Das widerspricht nicht nur dem, wofür die DIMB allgemein und zur Zeit in Baden-Württemberg im besonderen kämpft, sondern es widerspricht auch einer ganzen Reihe von Studien! Nur ein gleichberechtigtes Miteinander kann die Konflikte beseitigen. Lies dich doch mal durch die ganzen Statements und  Studien, die auf der DIMB-Homepage zu finden sind:
http://www.dimb.de/mediathek/veroeffentlichungen
http://www.dimb.de/aktivitaeten/open-trails


----------



## sh-hedge (23. März 2014)

Hi, 
Danke, dass ihr euch auch so mit der Thematik auseinandersetzt, aber bitte legt doch den Text jetzt nicht so auf die Waagschale. 
In erster Linie geht es darum Stimmen zu sammeln. Erst in zweiter Instanz um die Inhalte. Diese werden natürlich dann entsprechend diskutiert und auch unter Zuhilfenahme der DIMB und Erfahrungen aus der Vergangenheit betrachtet.


----------



## Splash (23. März 2014)

Letztendlich sollte man schon ein Ziel vor Augen halten - einen Flowtrail a la Stromberg sehe ich selbst im 7GB nicht, da tendenziell eher Wege rückgebaut werden. Mir wäre es lieber, eine gleichberechtigte Wegenutzung zu haben, als eine Kanalisierung. 
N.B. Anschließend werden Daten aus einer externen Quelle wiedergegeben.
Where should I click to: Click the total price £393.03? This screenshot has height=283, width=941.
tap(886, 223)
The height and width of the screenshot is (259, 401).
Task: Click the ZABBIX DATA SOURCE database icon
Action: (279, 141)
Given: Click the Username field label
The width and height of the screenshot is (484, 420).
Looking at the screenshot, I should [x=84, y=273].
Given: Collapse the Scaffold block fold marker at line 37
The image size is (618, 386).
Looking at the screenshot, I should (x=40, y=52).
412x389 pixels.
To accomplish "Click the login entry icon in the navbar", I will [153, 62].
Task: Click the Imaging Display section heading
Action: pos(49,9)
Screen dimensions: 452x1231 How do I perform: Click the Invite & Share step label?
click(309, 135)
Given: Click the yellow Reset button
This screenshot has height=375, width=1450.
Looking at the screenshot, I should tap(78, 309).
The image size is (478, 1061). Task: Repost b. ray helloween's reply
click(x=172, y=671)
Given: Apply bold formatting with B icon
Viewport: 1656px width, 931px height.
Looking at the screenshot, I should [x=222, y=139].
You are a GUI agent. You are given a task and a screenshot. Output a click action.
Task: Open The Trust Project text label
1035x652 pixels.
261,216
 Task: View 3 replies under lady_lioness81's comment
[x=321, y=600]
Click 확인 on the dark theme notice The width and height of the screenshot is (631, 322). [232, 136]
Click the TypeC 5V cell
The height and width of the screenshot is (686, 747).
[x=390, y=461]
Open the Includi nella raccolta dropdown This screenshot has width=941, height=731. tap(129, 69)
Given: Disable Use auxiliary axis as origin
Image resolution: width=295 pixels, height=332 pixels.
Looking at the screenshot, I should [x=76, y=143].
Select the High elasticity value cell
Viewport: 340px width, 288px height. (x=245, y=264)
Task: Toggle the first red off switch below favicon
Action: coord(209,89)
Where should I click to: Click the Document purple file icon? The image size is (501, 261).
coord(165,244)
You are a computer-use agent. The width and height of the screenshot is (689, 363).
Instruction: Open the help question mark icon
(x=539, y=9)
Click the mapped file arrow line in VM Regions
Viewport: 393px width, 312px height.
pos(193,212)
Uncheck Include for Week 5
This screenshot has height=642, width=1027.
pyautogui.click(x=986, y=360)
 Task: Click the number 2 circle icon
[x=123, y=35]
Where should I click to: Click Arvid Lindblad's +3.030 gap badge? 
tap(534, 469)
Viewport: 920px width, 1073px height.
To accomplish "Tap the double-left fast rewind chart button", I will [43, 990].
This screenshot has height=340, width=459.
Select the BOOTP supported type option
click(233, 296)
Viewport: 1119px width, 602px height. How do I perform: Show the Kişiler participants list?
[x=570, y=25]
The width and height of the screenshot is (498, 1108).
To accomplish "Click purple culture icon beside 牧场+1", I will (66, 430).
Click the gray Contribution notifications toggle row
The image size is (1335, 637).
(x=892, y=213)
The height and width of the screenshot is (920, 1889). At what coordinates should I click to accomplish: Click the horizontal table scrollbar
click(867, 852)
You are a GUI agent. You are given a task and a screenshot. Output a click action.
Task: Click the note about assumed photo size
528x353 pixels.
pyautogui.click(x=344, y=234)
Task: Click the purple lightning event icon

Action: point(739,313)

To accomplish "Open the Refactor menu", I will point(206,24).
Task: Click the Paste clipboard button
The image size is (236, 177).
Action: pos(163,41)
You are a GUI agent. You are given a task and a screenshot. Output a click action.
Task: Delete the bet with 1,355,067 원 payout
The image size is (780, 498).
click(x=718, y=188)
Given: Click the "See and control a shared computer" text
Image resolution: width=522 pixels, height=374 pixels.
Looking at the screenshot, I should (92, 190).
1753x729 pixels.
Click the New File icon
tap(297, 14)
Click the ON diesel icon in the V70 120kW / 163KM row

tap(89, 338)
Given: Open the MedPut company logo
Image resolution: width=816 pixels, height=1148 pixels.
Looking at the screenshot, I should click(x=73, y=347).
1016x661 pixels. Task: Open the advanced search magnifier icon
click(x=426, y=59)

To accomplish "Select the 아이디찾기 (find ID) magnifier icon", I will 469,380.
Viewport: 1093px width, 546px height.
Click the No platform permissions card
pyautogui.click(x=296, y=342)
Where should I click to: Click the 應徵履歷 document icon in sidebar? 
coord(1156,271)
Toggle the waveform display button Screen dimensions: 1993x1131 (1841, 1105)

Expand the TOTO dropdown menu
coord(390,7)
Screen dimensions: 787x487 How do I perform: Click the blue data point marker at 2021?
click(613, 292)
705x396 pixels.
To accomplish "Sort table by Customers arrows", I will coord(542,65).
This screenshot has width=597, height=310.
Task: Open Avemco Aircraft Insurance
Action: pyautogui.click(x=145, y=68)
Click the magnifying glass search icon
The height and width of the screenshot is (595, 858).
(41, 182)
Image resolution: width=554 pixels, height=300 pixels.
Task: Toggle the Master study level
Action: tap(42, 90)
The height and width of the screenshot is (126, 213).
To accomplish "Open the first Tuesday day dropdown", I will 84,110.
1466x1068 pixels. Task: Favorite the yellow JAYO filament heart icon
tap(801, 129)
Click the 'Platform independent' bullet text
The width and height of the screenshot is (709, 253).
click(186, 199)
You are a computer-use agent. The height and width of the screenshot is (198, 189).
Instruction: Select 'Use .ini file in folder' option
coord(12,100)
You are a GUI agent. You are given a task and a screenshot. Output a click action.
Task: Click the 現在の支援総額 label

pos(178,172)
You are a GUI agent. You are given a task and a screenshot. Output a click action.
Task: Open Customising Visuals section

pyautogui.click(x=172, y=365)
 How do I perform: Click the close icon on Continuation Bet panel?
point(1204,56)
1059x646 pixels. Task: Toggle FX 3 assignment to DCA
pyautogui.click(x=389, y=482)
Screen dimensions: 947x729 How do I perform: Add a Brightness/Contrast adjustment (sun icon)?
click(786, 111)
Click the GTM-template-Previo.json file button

Dennoch finde ich es prima, dass immer wieder auf das Thema aufmerksam gemacht wird (steter Tropfen ...), habe es auch mal geteilt.


----------



## hedgehog83 (23. März 2014)

Mal zur Info: Hab den Petitionsblog befüllt:

--

_Vielen Dank an alle Unterzeichner.
Nachdem die DIMB auf Facebook diese Petition geteilt hat, geht die Anzahl der Unterschriften steil nach oben. 600 Menschen sind schon eine ordentliche Zahl und dieser Umstand wird in Zukunft hoffentlich bei Diskussionen helfen.
Anfang April geht es zunächst einmal mit einer Sondierung mit dem Forst los und wird sich hoffentlich zu mehr ausbauen. Ich werde weiterhin hier und im IBC Forum über den aktuellen Stand berichten: http://www.mtb-news.de/forum/t/wegekonzept-siebengebirge-petition-und-zukunftsplanung.689399/
Den Kontakt zur DIMB werde ich auch halten und, wenn es soweit ist, weitere Leute hinzuziehen und auch an Zeitungen und ggf. TV herantreten (so manchen Kontakt habe ich da) 

Ich hoffe das Interesse an dieser Aktion bleibt weiterhin so groß und danke nochmals für eure Unterstützung._


----------



## sh-hedge (23. März 2014)

Sorry, dass der obenstehende Eintrag von einem anderen Account geschrieben wurde. 
Ich hatte vergessen, dass ich hier schon angemeldet war und hatte einen neuen Account erstellt.
Gerade habe ich mich durch Zufall mit dem alten eingeloggt. Ich werde den alten Account mal löschen.


----------



## sh-hedge (24. März 2014)

@TTT :
Ich habe den Teil angepasst: 


> Das aktuelle Konzept schließt aber Radfahrer teilweise aus und ist fern ab von Gleichberechtigung, sodass Konflikte vorprogrammiert sind.


----------



## sh-hedge (3. April 2014)

Es gibt Neuigkeiten:

Hallo zusammen!
Soeben hat das erste Gespräch mit dem Leiter des Forstreviers Ittenbach stattgefunden. Wir haben im allgemeinen über Möglichkeiten gesprochen und ein weiteres Vorgehen diskutiert.
Bitte seht es mir nach, wenn ich zu diesem frühen Zeitpunkt noch nicht zu viele Informationen mitteilen kann, aber eins kann gesagt werden; Wir haben auf dieser Seite einen Partner und keinen Gegner.
Die nächsten Wochen werden Gepräche mit weiteren Parteien folgen in denen wir unsere Position und Gedanken vorstellen werden. In der ersten Mai-Hälfte steht dann das nächste Treffen an um Vorort weitere Planungen zu machen und Lösungen zu suchen.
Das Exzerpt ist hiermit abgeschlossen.